The San Diego Homelessness Volunteer Network is intended to be a centralized volunteering hub where prospective volunteers can offer their skills and connect with local nonprofits dedicated to ending homelessness. All partner organizations are vetted to ensure prospective volunteers can find a nonprofit that fits them best.
“The San Diego Homelessness Volunteer Network is something I have long advocated for, and I am honored to be a part of its development and launch,” Ward said. “Now more than ever before, we need to work to help our fellow San Diegans living on the street or in shelters. The San Diego Homelessness Volunteer Network is an amazing resource that will no doubt drive meaningful impact.”
The RTFH’s 2019 point-in-time homeless count and survey in January found a minimum of 8,100 sheltered and unsheltered homeless residents in San Diego County, down from 2018’s observed total of 8,576 residents and 2017’s total of 9,116 residents.
Many of those residents deal with mental health challenges or need assistance to gain access to job training and housing. The city and county of San Diego both have programs to offer such assistance and services, but homelessness advocates have called for increased collaboration between nonprofits and government programs to combat homelessness.

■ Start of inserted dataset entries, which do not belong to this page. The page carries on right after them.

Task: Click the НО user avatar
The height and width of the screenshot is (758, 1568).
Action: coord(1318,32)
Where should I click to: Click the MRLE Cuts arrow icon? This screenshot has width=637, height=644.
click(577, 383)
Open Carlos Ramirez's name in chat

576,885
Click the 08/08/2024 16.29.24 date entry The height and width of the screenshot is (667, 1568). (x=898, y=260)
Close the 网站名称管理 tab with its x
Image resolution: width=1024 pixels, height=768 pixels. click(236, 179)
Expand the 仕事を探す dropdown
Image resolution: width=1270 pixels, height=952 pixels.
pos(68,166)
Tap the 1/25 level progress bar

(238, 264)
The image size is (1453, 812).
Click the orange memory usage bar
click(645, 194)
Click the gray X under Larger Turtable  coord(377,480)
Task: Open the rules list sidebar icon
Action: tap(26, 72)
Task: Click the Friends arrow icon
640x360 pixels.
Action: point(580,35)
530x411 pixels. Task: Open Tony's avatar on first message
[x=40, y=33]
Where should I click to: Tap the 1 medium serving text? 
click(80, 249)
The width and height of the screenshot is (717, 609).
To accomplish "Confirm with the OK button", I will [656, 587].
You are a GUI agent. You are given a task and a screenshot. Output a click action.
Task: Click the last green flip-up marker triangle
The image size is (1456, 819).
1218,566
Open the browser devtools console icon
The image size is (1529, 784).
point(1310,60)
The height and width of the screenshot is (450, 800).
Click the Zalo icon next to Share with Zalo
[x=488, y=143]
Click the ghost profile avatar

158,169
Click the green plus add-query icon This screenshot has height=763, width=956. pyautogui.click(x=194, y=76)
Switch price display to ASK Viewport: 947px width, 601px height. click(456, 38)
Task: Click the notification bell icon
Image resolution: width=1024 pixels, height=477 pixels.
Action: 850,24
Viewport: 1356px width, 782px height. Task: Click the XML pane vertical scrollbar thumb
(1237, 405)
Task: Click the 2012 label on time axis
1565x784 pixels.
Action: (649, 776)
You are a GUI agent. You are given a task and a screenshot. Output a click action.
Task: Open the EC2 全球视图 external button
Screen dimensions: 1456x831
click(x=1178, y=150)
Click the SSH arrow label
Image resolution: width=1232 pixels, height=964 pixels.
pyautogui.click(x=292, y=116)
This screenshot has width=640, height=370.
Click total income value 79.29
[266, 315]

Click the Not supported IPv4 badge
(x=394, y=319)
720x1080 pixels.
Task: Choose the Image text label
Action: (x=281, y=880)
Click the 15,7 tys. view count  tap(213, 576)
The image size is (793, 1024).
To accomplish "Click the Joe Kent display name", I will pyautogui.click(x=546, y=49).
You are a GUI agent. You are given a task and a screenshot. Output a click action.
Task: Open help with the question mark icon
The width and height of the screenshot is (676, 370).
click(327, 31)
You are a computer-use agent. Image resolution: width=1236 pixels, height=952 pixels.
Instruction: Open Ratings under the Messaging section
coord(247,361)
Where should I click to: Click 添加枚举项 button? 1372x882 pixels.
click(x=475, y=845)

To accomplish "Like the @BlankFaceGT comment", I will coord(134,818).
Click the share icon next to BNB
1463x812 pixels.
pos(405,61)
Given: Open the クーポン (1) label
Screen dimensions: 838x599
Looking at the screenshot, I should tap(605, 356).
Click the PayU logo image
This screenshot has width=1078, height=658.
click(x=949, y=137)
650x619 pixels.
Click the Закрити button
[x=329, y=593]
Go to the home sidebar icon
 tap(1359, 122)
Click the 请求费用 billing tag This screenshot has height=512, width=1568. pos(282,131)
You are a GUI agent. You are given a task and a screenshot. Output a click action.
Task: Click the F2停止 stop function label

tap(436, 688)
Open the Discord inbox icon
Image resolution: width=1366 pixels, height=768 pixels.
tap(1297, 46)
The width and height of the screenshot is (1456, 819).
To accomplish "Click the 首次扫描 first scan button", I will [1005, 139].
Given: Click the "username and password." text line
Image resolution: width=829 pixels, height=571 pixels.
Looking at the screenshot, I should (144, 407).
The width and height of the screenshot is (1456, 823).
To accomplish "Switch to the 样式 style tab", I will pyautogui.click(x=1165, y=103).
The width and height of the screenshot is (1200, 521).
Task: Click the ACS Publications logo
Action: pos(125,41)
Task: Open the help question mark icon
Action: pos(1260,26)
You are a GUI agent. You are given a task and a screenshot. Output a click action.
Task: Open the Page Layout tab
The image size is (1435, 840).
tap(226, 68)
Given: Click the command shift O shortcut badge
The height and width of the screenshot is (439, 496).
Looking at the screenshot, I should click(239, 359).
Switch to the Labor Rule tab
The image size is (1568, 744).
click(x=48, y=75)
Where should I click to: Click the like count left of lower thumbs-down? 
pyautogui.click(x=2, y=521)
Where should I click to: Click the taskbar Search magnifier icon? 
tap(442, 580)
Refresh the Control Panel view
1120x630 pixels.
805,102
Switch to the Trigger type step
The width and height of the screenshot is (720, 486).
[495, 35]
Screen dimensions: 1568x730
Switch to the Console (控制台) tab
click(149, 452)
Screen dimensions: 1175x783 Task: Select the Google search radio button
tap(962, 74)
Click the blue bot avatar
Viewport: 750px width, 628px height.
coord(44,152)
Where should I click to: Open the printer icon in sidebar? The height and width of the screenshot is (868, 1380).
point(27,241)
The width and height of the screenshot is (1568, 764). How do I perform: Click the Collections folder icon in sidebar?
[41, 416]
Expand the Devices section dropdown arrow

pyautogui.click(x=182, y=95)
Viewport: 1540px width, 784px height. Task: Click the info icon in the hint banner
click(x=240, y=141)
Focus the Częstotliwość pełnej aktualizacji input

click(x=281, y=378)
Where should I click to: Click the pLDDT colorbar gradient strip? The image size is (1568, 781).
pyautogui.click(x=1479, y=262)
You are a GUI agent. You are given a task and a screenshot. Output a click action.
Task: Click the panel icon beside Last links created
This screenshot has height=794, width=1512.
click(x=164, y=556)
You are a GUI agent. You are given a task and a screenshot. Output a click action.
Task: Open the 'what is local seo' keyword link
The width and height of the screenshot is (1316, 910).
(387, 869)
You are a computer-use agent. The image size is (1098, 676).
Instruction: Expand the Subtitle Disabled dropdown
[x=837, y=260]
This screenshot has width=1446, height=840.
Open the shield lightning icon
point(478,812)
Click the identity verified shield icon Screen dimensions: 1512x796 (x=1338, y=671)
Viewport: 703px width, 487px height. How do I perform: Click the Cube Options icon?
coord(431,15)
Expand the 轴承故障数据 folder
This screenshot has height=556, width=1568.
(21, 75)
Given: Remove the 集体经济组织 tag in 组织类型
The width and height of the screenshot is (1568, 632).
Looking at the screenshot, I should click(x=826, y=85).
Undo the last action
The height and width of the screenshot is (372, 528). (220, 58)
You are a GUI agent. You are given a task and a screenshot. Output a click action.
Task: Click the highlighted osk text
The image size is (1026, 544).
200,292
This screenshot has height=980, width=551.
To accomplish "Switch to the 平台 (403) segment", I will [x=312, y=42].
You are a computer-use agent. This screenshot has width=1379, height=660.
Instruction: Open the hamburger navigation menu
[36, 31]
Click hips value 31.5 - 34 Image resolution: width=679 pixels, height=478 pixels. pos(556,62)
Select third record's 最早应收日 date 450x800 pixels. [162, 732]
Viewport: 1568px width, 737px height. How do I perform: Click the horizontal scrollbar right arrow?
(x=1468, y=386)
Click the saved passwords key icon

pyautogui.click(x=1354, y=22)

“While the causes and solutions to homelessness are complex, there is much that volunteers can do to help,” RTFH CEO Tamera Kohler said. “Regardless of your skills, interests, age, or resources, there are ways you can make a difference. Volunteering your time to work directly with people experiencing homelessness is one of the best ways to learn about homelessness, and help to meet immediate needs at the same time.”
Volunteering opportunities can be found at sdhomelessnessvolunteernetwork.org.